The book is a memoir of two Jewish women who suffered not only the waves of war, oppression and bitter poverty that swept Eastern Europe in the mid-20th century, but the scourge of anti-Semitism as well.

Each was brought up by adoring parents in a relatively healthy environment. Each had a special gift for language. Ester Gessen was born in 1923 in Bialystok, Poland, the center of Jewish life in Europe between world wars. When it was invaded by the Nazis, she was yanked into an officer’s car — not to be raped or killed, but to act as translator for the conquerors. In 1940, she immigrated to the Soviet Union to study at the Moscow Institute of History, Philosophy and Literature.

A separate section is devoted to her father, Jakub Goldberg — a larger-than-life figure, physically and otherwise, who served on the Jewish Council of the Bialystok ghetto during the Nazi occupation. “One survivor remembers my great-grandfather as an organizer of the resistance effort; another as a deluded coward,” writes the author. “He was neither deluded nor a coward.”

Her other grandmother, Rozalia (Ruzya) Solodnik, was born in the Soviet Union in 1920 and grew up at “a time of unrelenting romanticism,” against the dark backdrop of anti-Semitism and other abuses under the old regime.
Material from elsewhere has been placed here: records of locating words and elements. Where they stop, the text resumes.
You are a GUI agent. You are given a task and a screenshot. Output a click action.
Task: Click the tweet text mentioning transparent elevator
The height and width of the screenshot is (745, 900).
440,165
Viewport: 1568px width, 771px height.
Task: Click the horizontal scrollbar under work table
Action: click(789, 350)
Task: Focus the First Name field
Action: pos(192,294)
Another era of darkness would soon follow.

The persona of Josef Stalin broods like an evil deity over the book. The author expounds on the horrors of his regime, which targeted Jews as “rootless cosmopolitans.” He pursued an “anti-cosmopolitan campaign” to expel them all, which was halted only by his death.

Ruzya worked as a government censor, a job that haunted her with guilt. Her lifelong friend Ester, however, defied the efforts of a Major Gurov of Stalin’s secret police force to recruit her as an informer. Both infuriated and smitten by her, he pulled out his gun at one point and yelled, “I ought to shoot you now!” She escaped his clutches by marrying a war hero and eventually found a job as Polish translator for an international magazine, which she would keep for 40 years.
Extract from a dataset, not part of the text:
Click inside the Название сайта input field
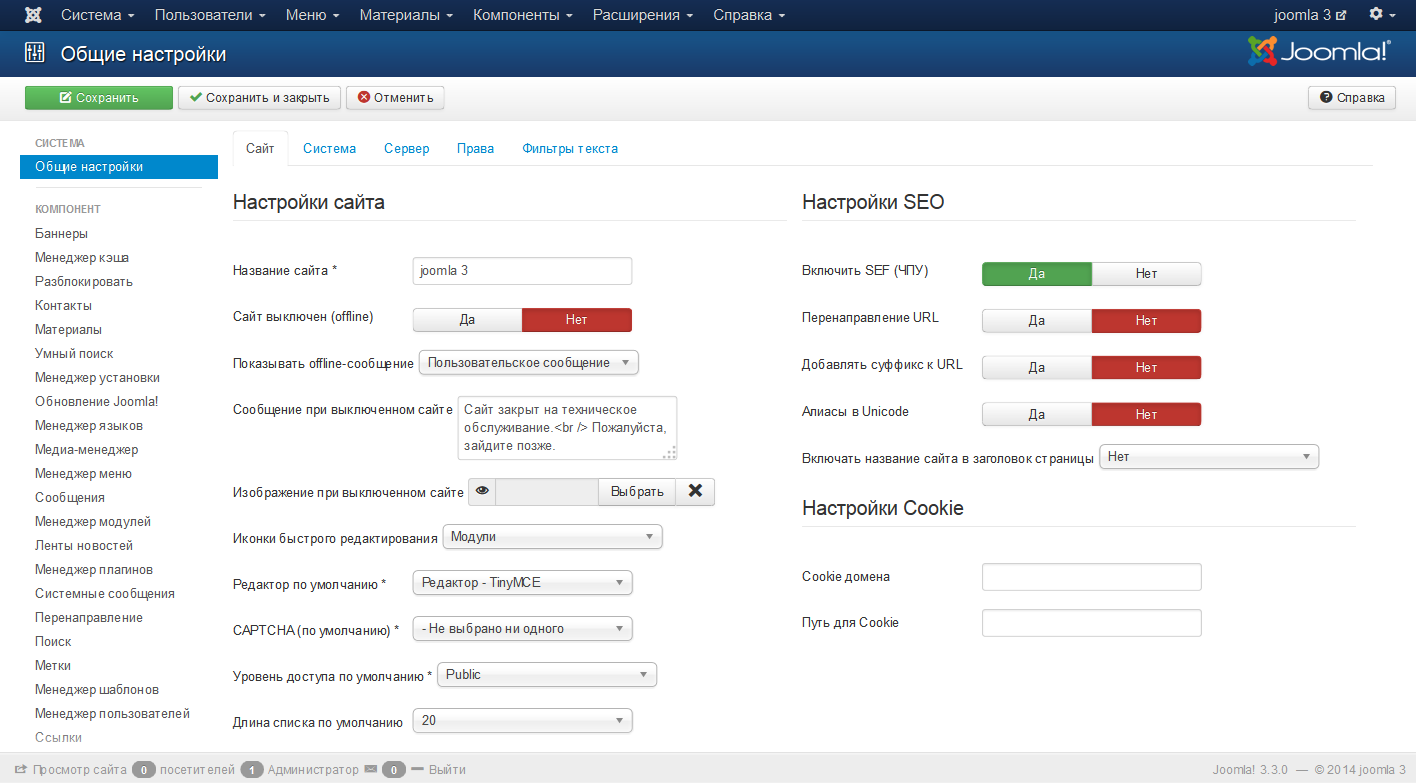Viewport: 1416px width, 783px height. click(x=521, y=271)
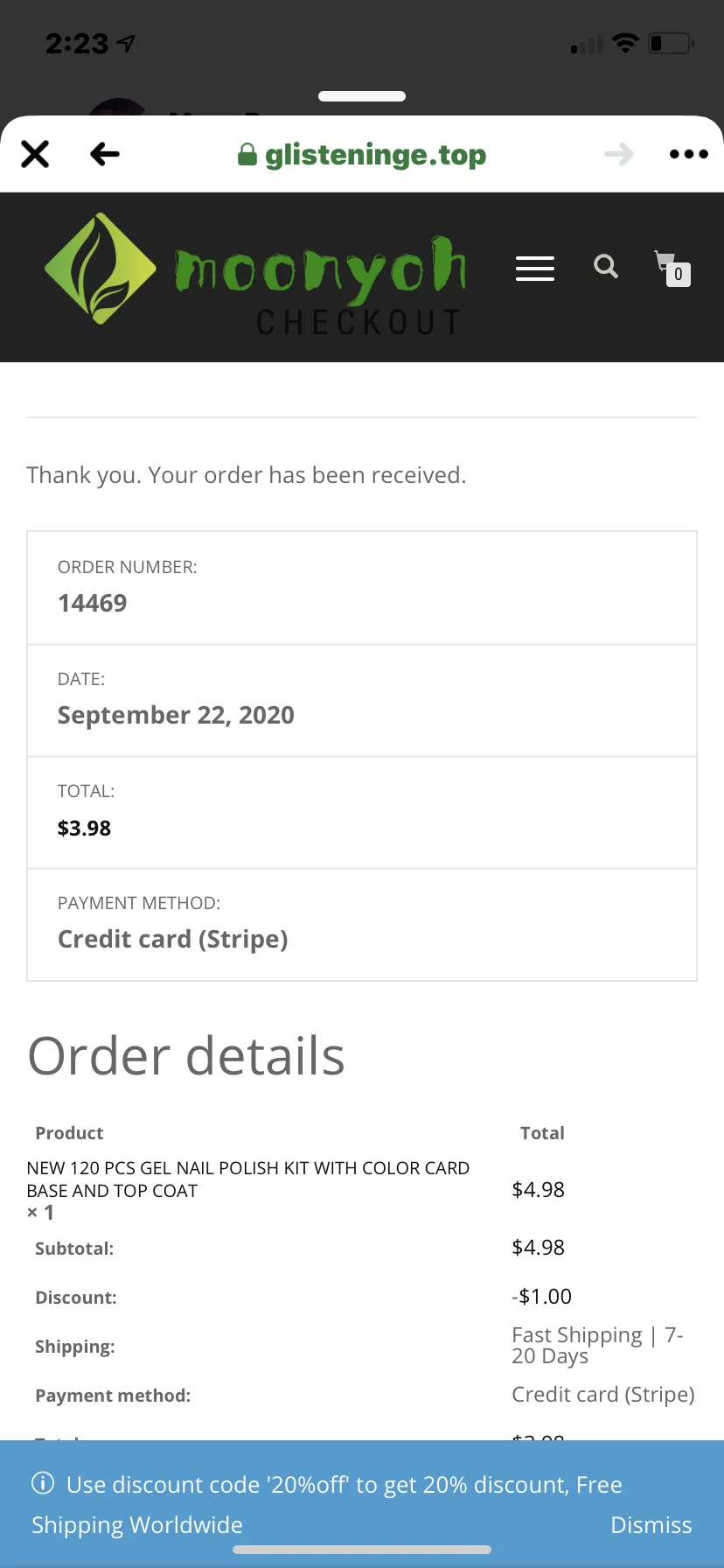Screen dimensions: 724x1568
Task: Open the site search magnifier icon
Action: point(606,266)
The child of Ester’s son and Ruzya’s daughter, Masha Gessen has always been close to her grandmothers. She and her parents immigrated to the United States when she was 14; she returned to Russia 10 years later. She presently lives in Moscow with her partner and their two children as a correspondent for U.S. News and World Report.

Gessen shares her grandmothers’ linguistic ability, writing in English as though it were her native tongue. Her book reads like a journal, each section headed by a precise date, with an air of breathless immediacy that relieves its melancholy chronicle of suffering. It provides drama with the stories of the young men Ester and Ruzya first loved, men who were killed in the war while still fired up with idealism; of lovers’ trysts and family life in overcrowded living quarters. Her book is a valuable story, not just about Jews attacked by anti-Semites, but about highly intelligent and principled individuals in a world filled with unreason.

“Ester and Ruzya: How My Grandmothers Survived Hitler’s War and Stalin’s Peace,” by Masha Gessen (384 pages, Dial Press, $24.00).